The April 2015 earthquake and the subsequent aftershocks made people in Kathmandu Valley realise the value of open spaces, among many other things. Not only the most damaging two large tremors, but smaller aftershocks also left people scouring for safer open space –that were relatively less vulnerable to damages from falling structures. Furthermore, open spaces were crucial in the immediate relief and rescue operations. Families whose houses were damaged by the earthquake or who were too traumatized by the shakes to sleep indoors stayed in the temporary shelters erected in the available open spaces throughout the valley for months till the aftershocks subsided.
Back then, when the earthquake’s effects loomed large on public psyche, Nepal’s public sphere saw a discourse on the importance of open or unbuilt spaces as a part of disaster risk reduction mechanism in the urban areas. However, as the earthquake has started to become a distant memory and lives have returned to normalcy, it is imperative that policymakers and citizens keep alive the dialogue on reclaiming open spaces in the urban areas.
According to the urban design literature, open spaces range from organized green spaces, such as parks, private gardens, sports complexes, courtyards, to natural landscapes such as woodlands, grasslands, among others. The basic premise is that open spaces are social spaces in the public domain that are not occupied by buildings. Open spaces are crucial in densely populated urban areas –not only for their aesthetic value but with regard to disaster management as well.

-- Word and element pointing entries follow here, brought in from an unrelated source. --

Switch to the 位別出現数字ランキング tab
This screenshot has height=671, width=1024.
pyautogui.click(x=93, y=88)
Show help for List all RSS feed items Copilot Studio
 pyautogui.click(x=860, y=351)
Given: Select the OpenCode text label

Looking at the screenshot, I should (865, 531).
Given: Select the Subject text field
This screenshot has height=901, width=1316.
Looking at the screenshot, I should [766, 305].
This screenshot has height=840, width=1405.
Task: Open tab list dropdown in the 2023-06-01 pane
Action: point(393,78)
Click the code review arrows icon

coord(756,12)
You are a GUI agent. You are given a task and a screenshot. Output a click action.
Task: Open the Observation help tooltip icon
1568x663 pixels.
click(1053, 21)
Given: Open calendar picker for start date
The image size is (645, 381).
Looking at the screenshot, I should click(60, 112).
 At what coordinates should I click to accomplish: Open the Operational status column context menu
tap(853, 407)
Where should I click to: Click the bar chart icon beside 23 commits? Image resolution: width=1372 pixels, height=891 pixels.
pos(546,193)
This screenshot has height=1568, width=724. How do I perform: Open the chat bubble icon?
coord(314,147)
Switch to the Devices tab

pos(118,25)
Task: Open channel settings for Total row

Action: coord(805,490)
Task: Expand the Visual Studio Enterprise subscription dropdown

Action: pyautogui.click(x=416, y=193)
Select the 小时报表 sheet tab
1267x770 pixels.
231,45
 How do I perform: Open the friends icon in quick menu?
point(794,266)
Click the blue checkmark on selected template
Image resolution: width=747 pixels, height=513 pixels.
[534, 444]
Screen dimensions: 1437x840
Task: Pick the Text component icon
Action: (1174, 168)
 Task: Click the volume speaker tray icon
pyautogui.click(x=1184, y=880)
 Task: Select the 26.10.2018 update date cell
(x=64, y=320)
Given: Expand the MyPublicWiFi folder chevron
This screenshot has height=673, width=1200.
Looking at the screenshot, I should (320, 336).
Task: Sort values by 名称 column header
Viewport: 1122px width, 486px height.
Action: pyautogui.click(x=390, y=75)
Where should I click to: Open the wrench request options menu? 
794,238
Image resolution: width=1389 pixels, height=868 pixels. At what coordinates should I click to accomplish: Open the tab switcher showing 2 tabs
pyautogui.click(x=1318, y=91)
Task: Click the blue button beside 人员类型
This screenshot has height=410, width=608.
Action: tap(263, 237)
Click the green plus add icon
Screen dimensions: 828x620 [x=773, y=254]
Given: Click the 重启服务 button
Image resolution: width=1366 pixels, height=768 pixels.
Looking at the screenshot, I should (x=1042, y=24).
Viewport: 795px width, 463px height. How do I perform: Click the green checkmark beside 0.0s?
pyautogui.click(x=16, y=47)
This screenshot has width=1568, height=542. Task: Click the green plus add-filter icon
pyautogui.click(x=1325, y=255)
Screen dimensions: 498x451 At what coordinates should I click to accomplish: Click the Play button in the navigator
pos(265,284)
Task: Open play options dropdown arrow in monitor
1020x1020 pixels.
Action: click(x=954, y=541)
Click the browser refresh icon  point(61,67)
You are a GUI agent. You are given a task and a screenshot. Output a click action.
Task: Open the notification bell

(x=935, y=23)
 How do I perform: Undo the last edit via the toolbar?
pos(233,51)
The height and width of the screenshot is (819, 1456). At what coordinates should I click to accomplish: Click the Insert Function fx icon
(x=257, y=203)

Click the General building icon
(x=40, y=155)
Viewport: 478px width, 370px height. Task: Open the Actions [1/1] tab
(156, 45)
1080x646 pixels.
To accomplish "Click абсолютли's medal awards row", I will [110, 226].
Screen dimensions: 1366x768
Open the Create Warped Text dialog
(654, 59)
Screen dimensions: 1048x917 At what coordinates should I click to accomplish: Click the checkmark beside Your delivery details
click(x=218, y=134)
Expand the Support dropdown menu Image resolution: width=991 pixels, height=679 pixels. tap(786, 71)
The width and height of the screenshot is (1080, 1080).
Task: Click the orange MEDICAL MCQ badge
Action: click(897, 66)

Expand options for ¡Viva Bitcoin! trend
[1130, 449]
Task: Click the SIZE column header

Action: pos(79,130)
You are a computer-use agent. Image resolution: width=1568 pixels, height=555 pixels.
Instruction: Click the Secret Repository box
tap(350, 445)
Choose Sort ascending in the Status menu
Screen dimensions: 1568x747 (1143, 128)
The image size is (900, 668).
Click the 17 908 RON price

Realising the importance of open spaces, the government had identified 83 open spaces in the valley as the possible spot for temporary shelter and evacuation back in February 2013 –more than two years before the great earthquake. The identified spaces include major pieces of vacant land such as Tundikhel, educational institutions – schools and colleges, airport, stadiums, temple complexes, among others. Immediately after the earthquakes, International Organisation of Migration undertook a rapid assessment of the open spaces. It found that 33 open spaces were used by some 30,904 displaced people from more than 5,500 households.
Incorporating open spaces in living quarters is not a new phenomenon. The traditional architecture of the Valley is an example of residential buildings being constructed around courtyards –that provide space for conducting social and religious functions. However, in the Kathmandu Valley, where an inch of land is traded for hundreds of thousands rupees, open spaces have become a rarity.
Along with serving social and religious purposes, public open spaces are also crucial to resist, accommodate and recover from disasters. Technically sound building procedures and retrofitting alone do not make a disaster-resilient city. In a multi-hazard country like Nepal, disaster preparedness is of utmost importance to prevent hazards from transforming into disasters. Literature has found that open spaces help in relief and rescue operations for other disasters such as flood, landslides, and cyclones along with earthquakes. These lands provide space for people to evacuate to safety and gather to receive relief.Such spaces also act as a safety buffer in the event of earthquakes.
Given the high population density and haphazard construction of physical structures, the capital city is highly vulnerable to disasters. In the 2015 earthquake, 59 percent of the casualties and one-fourth of the total damaged houses were reported from the Valley despite it being identified as a crisis-hit and not a severely hit region. The Settlement Development, Urban Development and Building Construction Basic Bylaws, 2072 which was introduced in the aftermath of the earthquake also have made it mandatory to leave fiver percent of total land use for open spaces. Moreover, private housing developments also have to maintain four percent of the total land as open space. But they fulfill this requirement by allocating marginal and leftover land which cannot be sold as housing plots, which do not serve many purposes.
The skyrocketing price of pieces of land in the valley has made every piece of vacant land invaluable for developers. The running rate of one square foot of land in commercial Durbar Marg is estimated to be about NPR 6.85 million while the land price in relatively residential Baneswore stands about NPR 4.3 million. Thus, there is a high chance that land developers will not let go of any piece of open space. The case of NandikesharBagaicha is one such example, where civil society had to become highly mobilized for years to prevent land grab of the open space in central Kathmandu.
Although the government has mapped the open spaces as a part of disaster preparedness, these spaces are not actually open. The existing open spaces are either used by local community clubs, or as vegetable markets or even as parking space, among others. Moreover, even government is responsible for encroachment of such land for the construction of office buildings, schools, temples, health posts and so on. In some cases, even government entities try to lease out vacant open spaces as it happened in case of NandikesharBagaicha. GuthiSansthan had tried to lease the land to the private sector.
Thus, having open spaces identified and mapped is not enough if there is no space available when in need. The citizens need to be adequately informed about such spaces in their areas and provided with plans regarding how to reach these spaces in case of emergency. Moreover, in case of using open space for temporary shelter, a plan for resettlement or humane evacuation of these spaces after a certain period also needs to be prepared. Else, cases of government bulldozing the earthquake survivor camp as the Nepali government did in March 2017 at Chabahil could not be avoided.